### [PASSAGE]
***

Malgré les critiques et les avertissements, le Gouvernement brésilien assure que le championnat se déroulera «dans un environnement sanitaire contrôlé», comme l’a déclaré lundi soir le ministre de la Santé, Marcelo Queiroga.
Les matchs se dérouleront sans spectateurs et, bien que le gouvernement n’exige pas de vaccination obligatoire, au moins huit des dix délégations (comprenant un total de 65 joueurs et membres du personnel) seront entièrement vaccinées. Ils seront également soumis à un test PCR toutes les 48 heures.
Les équipes voyageront dans des avions affrétés entre les quatre sites du tournoi (Brasilia, Goiania, Cuiaba et Rio de Janeiro), et les joueurs auront une mobilité réduite pour éviter les foules.
Mais pour beaucoup, le pire n’est pas les risques sanitaires de la Copa America au Brésil, mais le mauvais exemple que donne Bolsonaro face à la pandémie et le manque de respect pour les victimes et leurs familles.

***

### [EXTRAIT DE DONNÉES]
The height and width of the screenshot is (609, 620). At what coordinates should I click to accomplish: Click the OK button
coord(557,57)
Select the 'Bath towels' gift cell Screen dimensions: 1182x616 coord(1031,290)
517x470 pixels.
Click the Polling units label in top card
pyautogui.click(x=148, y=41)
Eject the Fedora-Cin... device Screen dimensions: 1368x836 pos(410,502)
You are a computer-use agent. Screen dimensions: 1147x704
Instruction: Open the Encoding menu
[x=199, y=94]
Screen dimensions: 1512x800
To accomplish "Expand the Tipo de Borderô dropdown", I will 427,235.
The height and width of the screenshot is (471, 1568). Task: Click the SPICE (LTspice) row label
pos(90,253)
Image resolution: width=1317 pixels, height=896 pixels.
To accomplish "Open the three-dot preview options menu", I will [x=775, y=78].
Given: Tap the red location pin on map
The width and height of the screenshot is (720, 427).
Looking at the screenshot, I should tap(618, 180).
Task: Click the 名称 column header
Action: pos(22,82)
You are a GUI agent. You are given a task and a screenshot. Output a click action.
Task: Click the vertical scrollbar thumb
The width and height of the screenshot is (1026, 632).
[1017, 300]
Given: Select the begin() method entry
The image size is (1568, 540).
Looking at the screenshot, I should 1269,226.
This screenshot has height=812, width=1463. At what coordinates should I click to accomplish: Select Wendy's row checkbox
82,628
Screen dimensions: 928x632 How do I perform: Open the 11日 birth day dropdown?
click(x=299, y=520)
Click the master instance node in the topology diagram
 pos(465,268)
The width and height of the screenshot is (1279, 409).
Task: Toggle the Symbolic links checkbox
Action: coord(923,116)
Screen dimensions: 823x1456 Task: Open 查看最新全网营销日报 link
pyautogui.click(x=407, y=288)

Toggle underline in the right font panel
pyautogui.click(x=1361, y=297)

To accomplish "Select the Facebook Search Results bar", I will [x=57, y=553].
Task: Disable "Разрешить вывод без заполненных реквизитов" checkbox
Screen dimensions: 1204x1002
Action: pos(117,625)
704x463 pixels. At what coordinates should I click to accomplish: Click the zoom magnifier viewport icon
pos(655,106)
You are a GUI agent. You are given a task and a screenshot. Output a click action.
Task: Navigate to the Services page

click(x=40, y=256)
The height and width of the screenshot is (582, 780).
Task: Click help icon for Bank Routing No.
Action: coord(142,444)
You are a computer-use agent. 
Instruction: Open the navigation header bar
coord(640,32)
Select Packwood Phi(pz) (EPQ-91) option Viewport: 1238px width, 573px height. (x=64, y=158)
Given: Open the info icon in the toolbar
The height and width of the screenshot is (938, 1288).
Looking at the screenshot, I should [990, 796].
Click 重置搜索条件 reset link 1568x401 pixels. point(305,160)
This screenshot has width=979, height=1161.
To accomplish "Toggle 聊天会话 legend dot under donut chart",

***

### [CONSIGNE]
Reprenez le passage sur la Copa America au Brésil et poursuivez-le au-delà de sa dernière phrase. La liste figurant ci-dessus provient d'une autre source que le passage.

### [CORRIGÉ]
«La Copa América au Brésil est un scandale et un manque de respect pour les 460.000 familles endeuillées du pays. La décision a été prise exactement au moment où la troisième vague commence. En tant que fan de football, je regrette que ce sport s’éloigne de plus en plus des gens», a déclaré l’épidémiologiste Pedro Curi Hallal.
«Fora Bolsonaro»
Bolsonaro est l’un des dirigeants les plus contestés au monde pour sa gestion chaotique de la pandémie. Depuis des semaines, il fait l’objet d’une enquête du Sénat sur d’éventuelles omissions dans la crise sanitaire, et certaines des auditions ont déjà laissé entrevoir des défaillances dans l’achat des vaccins.
Les manifestations et les rassemblements portant le slogan «Fora Bolsonaro (Allez Bolsonaro)» gagnent en intensité au fil des mois.
Un récent sondage a révélé que 49 % des Brésiliens sont favorables à une «destitution» contre l’ultra-droite et que 55 % placent l’ancien président de gauche Luiz Inácio Lula da Silva – son grand rival – comme favori pour remporter les élections présidentielles de 2022.
La formation de Lula, le Parti des Travailleurs (PT), a fait appel devant le Tribunal Suprême Fédéral (STF) de la célébration de la Coupe, honnie par la plupart des organisations d’opposition et par au moins six gouverneurs, qui ont refusé de l’accueillir.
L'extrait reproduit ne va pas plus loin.